__Directions__: Every entry, exactly as given, must be retyped.

(Stored data)
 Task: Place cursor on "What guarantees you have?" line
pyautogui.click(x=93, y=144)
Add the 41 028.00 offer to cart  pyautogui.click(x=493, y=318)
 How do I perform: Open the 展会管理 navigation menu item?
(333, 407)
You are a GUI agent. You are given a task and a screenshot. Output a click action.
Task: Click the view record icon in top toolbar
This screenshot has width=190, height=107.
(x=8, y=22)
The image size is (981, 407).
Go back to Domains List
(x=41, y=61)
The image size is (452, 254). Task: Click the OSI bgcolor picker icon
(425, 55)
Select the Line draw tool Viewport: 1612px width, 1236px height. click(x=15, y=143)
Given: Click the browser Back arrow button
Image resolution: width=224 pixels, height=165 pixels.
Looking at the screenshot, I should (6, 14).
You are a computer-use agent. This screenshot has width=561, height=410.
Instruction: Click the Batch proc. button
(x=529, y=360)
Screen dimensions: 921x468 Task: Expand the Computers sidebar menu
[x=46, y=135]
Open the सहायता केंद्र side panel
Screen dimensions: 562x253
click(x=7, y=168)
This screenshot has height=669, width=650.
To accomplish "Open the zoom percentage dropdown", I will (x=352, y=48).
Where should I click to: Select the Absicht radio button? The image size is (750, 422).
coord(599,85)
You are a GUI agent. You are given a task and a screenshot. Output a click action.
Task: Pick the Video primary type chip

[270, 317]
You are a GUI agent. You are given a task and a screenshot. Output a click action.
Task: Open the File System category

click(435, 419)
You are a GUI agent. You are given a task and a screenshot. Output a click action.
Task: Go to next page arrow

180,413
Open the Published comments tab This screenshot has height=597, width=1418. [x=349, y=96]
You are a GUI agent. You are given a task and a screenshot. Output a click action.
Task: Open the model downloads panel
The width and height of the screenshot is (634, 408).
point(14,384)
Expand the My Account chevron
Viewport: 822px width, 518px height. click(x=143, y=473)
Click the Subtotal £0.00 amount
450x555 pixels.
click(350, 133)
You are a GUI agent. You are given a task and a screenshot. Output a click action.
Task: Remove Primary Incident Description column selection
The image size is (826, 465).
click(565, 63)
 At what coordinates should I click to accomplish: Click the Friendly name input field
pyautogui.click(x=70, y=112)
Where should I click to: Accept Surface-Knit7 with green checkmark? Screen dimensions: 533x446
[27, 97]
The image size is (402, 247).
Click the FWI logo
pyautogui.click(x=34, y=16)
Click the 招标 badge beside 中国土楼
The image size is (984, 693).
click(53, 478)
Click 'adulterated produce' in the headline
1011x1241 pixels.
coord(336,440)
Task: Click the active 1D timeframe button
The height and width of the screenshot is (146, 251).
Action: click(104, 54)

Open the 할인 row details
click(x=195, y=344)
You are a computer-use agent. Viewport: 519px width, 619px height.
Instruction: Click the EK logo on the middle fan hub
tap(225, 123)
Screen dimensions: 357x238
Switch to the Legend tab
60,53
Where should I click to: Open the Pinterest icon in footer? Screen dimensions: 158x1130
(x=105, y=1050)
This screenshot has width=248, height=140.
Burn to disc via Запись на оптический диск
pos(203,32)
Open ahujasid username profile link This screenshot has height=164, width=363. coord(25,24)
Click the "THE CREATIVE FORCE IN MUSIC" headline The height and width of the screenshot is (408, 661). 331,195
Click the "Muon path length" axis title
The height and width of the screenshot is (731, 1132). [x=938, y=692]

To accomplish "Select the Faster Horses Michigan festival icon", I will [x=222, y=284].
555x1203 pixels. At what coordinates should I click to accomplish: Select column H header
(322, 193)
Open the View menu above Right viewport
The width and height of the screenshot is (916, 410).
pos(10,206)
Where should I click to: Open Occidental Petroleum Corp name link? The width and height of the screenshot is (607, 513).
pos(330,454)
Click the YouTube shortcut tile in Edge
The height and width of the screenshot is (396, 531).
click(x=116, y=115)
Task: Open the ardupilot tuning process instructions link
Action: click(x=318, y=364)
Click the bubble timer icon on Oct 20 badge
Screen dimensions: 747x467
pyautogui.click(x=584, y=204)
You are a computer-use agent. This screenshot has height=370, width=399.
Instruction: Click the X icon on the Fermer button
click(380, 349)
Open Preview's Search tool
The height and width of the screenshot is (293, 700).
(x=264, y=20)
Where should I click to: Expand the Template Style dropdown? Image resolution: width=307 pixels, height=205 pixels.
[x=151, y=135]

__Solution to this task__:
 Task: Place cursor on "What guarantees you have?" line
pyautogui.click(x=93, y=144)
Add the 41 028.00 offer to cart  pyautogui.click(x=493, y=318)
 How do I perform: Open the 展会管理 navigation menu item?
(333, 407)
You are a GUI agent. You are given a task and a screenshot. Output a click action.
Task: Click the view record icon in top toolbar
This screenshot has width=190, height=107.
(x=8, y=22)
The image size is (981, 407).
Go back to Domains List
(x=41, y=61)
The image size is (452, 254). Task: Click the OSI bgcolor picker icon
(425, 55)
Select the Line draw tool Viewport: 1612px width, 1236px height. click(x=15, y=143)
Given: Click the browser Back arrow button
Image resolution: width=224 pixels, height=165 pixels.
Looking at the screenshot, I should (6, 14).
You are a computer-use agent. This screenshot has width=561, height=410.
Instruction: Click the Batch proc. button
(x=529, y=360)
Screen dimensions: 921x468 Task: Expand the Computers sidebar menu
[x=46, y=135]
Open the सहायता केंद्र side panel
Screen dimensions: 562x253
click(x=7, y=168)
This screenshot has height=669, width=650.
To accomplish "Open the zoom percentage dropdown", I will (x=352, y=48).
Where should I click to: Select the Absicht radio button? The image size is (750, 422).
coord(599,85)
You are a GUI agent. You are given a task and a screenshot. Output a click action.
Task: Pick the Video primary type chip

[270, 317]
You are a GUI agent. You are given a task and a screenshot. Output a click action.
Task: Open the File System category

click(435, 419)
You are a GUI agent. You are given a task and a screenshot. Output a click action.
Task: Go to next page arrow

180,413
Open the Published comments tab This screenshot has height=597, width=1418. [x=349, y=96]
You are a GUI agent. You are given a task and a screenshot. Output a click action.
Task: Open the model downloads panel
The width and height of the screenshot is (634, 408).
point(14,384)
Expand the My Account chevron
Viewport: 822px width, 518px height. click(x=143, y=473)
Click the Subtotal £0.00 amount
450x555 pixels.
click(350, 133)
You are a GUI agent. You are given a task and a screenshot. Output a click action.
Task: Remove Primary Incident Description column selection
The image size is (826, 465).
click(565, 63)
 At what coordinates should I click to accomplish: Click the Friendly name input field
pyautogui.click(x=70, y=112)
Where should I click to: Accept Surface-Knit7 with green checkmark? Screen dimensions: 533x446
[27, 97]
The image size is (402, 247).
Click the FWI logo
pyautogui.click(x=34, y=16)
Click the 招标 badge beside 中国土楼
The image size is (984, 693).
click(53, 478)
Click 'adulterated produce' in the headline
1011x1241 pixels.
coord(336,440)
Task: Click the active 1D timeframe button
The height and width of the screenshot is (146, 251).
Action: click(104, 54)

Open the 할인 row details
click(x=195, y=344)
You are a computer-use agent. Viewport: 519px width, 619px height.
Instruction: Click the EK logo on the middle fan hub
tap(225, 123)
Screen dimensions: 357x238
Switch to the Legend tab
60,53
Where should I click to: Open the Pinterest icon in footer? Screen dimensions: 158x1130
(x=105, y=1050)
This screenshot has width=248, height=140.
Burn to disc via Запись на оптический диск
pos(203,32)
Open ahujasid username profile link This screenshot has height=164, width=363. coord(25,24)
Click the "THE CREATIVE FORCE IN MUSIC" headline The height and width of the screenshot is (408, 661). 331,195
Click the "Muon path length" axis title
The height and width of the screenshot is (731, 1132). [x=938, y=692]

To accomplish "Select the Faster Horses Michigan festival icon", I will [x=222, y=284].
555x1203 pixels. At what coordinates should I click to accomplish: Select column H header
(322, 193)
Open the View menu above Right viewport
The width and height of the screenshot is (916, 410).
pos(10,206)
Where should I click to: Open Occidental Petroleum Corp name link? The width and height of the screenshot is (607, 513).
pos(330,454)
Click the YouTube shortcut tile in Edge
The height and width of the screenshot is (396, 531).
click(x=116, y=115)
Task: Open the ardupilot tuning process instructions link
Action: click(x=318, y=364)
Click the bubble timer icon on Oct 20 badge
Screen dimensions: 747x467
pyautogui.click(x=584, y=204)
You are a computer-use agent. This screenshot has height=370, width=399.
Instruction: Click the X icon on the Fermer button
click(380, 349)
Open Preview's Search tool
The height and width of the screenshot is (293, 700).
(x=264, y=20)
Where should I click to: Expand the Template Style dropdown? Image resolution: width=307 pixels, height=205 pixels.
[x=151, y=135]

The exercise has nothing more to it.